* Suas tarefas
1 > Extraia do texto sobre elementos-traço e densidade óssea o trecho que começa em "Influência de elementos-traço" e termina em "de Brasilia, Brasil.", sem mudar nenhuma palavra.
2 > Continue, por favor, o texto sobre elementos-traço e densidade óssea a partir do ponto em que ele para.

* Trecho da página
::::::::::

Motri. vol.9 no.3 Vila Real jul. 2013

https://doi.org/10.6063/motricidade.9(3).200 

Influência de elementos-traço na densidade mineral óssea de mulheres idosas

Trace elements influence on bone mineral density in elderly women

 

L. LimaI, A.C. FurtadoI, R.M. LimaII, V.M. ReisIII, R.M. FonsecaII, R.J. OliveiraII

IUniversidade Católica de Brasília, Brasil.
IIFaculdade de Educação Fisica - Universidade de Brasilia, Brasil.
IIIUniversidade de Trás-os-Montes e Alto Douro, Portugal.

Endereço para correspondência

 

RESUMO

O objetivo do estudo foi comparar os níveis de elementos-traço (ET) de acordo com a densidade mineral óssea (DMO) em idosas. Participaram do estudo 27 idosas (65.70 ± 3.96 anos). A amostra foi dividida em dois grupos homogêneos de acordo com a DMO, sendo o grupo 1 aquelas com maior DMO e no grupo 2 as com os menores valores. A DMO foi mensuradas utilizando o DEXA e os ET foram avaliados a partir de amostras de cabelo. No grupo 1 encontrou-se maiores teores de Ca, K, Na, Mo, B, Cu e Mg. Enquanto que no grupo 2 observou-se maiores concentrações de Se e o Pb. Os resultados sugerem que o desequilíbrio na homeostase dos ET pode ser fator de risco para a redução da DMO e que as altas concentrações de Pb e Se no cabelo podem ser indicativos de redução da massa óssea.

Palavras-chave: envelhecimento, cabelo, estanho, chumbo

 

ABSTRACT

To compare trace elements (TE) levels according to bone mineral density (BMD) in elderly women. 27 elderly women (65.7 ± 3.96 years) were evaluated. They were classified in two groups: high BMD (group 1) and low BMD (group 2). BMD was measured in DXA and TE were evaluated from hair sample. Higher levels of Ca, K, Na, Mo, B, Cu e Mg were found in group 1 (high BMD) while Se and Pb were higher concentrated in group 2 (low BMD). The results suggest that the imbalance in the homeostasis of ET may be a risk factor for reduced BMD and higher Pb and Se concentrations can mark bone mass loss.

Keywords: aging, hair, tin, lead

 

 

O envelhecimento acarreta alterações na composição corporal, notada pelo declínio de massa muscular (sarcopenia) e aumento da gordura corporal. No entanto, a massa livre de gordura produz efeito positivo para o estímulo ósseo principalmente pela força de sustentação do corpo, evitando quedas no idoso (de Rekeneire et al., 2003). Conforme Kamel et al. (2002) a sarcopenia está associada à redução dos níveis de força muscular, decréscimo da área transversa, infiltração de tecido gorduroso e conectivo no músculo, além disso, ela também tem sido associada ao aumento do número de quedas, declínio da capacidade funcional e osteoporose (Kenney & Buskirk, 1995).

::::::::::

* Registros fornecidos

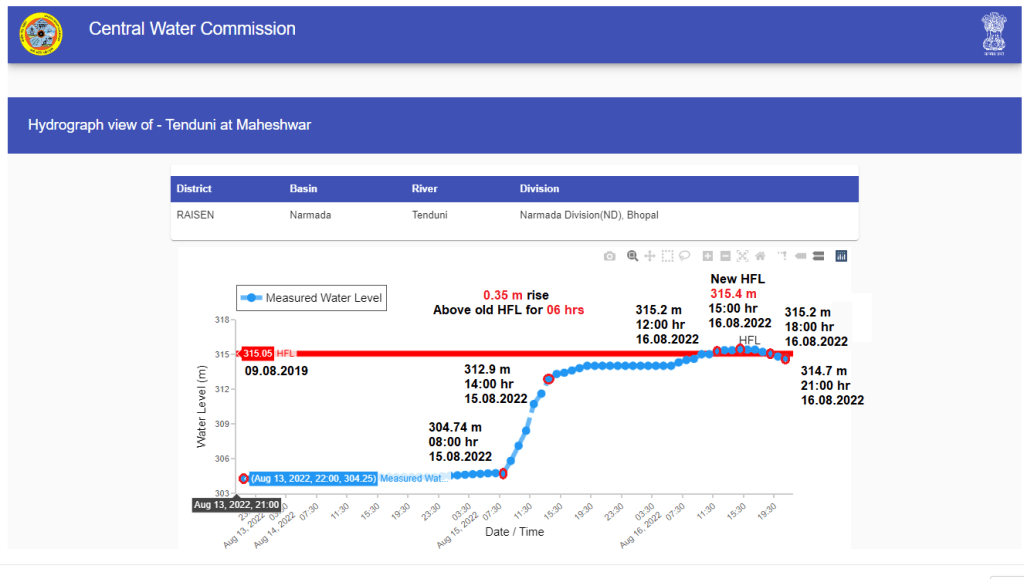Screen dimensions: 1024x579
Task: Enable show closest data on hover
Action: [x=801, y=256]
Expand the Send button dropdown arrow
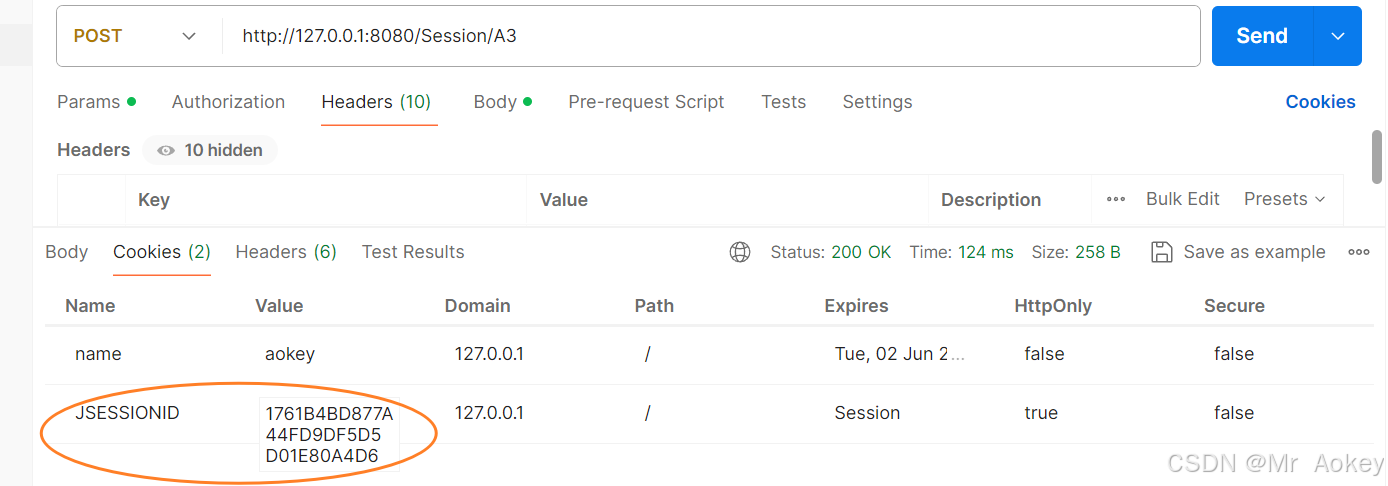This screenshot has width=1388, height=486. pyautogui.click(x=1338, y=36)
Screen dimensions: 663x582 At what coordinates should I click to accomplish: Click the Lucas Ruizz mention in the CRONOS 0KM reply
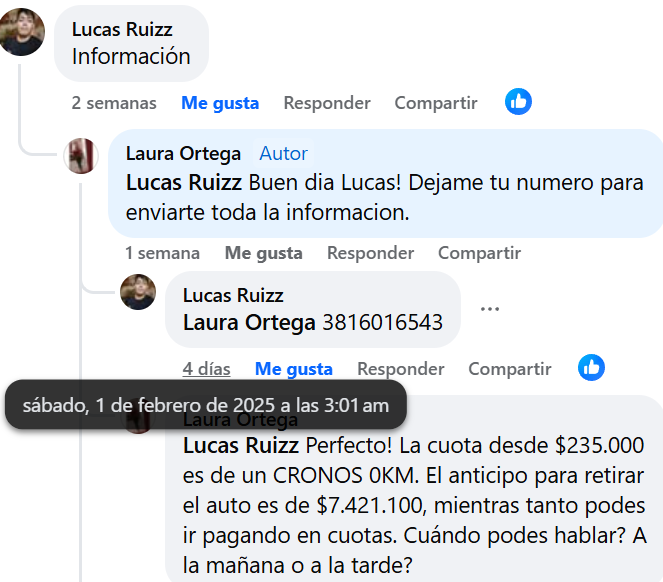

::::::::::

* Respostas por tarefa
1 >
Influência de elementos-traço na densidade mineral óssea de mulheres idosas

Trace elements influence on bone mineral density in elderly women

 

L. LimaI, A.C. FurtadoI, R.M. LimaII, V.M. ReisIII, R.M. FonsecaII, R.J. OliveiraII

IUniversidade Católica de Brasília, Brasil.
IIFaculdade de Educação Fisica - Universidade de Brasilia, Brasil.

2 >
Essas alterações relacionadas à composição corporal e funções orgânicas afetam a utilização e absorção de minerais (Mertz, 1996), também conhecidos como elementos-traço (Prentice, 2004). Ademais distúrbios nutricionais, em particular a deficiência de elementos-traço, estão associados ao envelhecimento (Gur et al., 2002; Okano, 1996). Uma doença comumente associada ao envelhecimento é a osteoporose, distúrbio osteometabólico caracterizado pela diminuição da densidade mineral óssea (DMO) levando a um aumento da fragilidade esquelética e do risco de fraturas, Como o tecido ósseo é constituído por matrizes orgânicas e inorgânicas, sendo formado principalmente por minerais, entende-se que alterações na absorção e utilização dos elementos-traço podem alterar o desenvolvimento e manutenção dessa matriz orgânica (Gur et al., 2002).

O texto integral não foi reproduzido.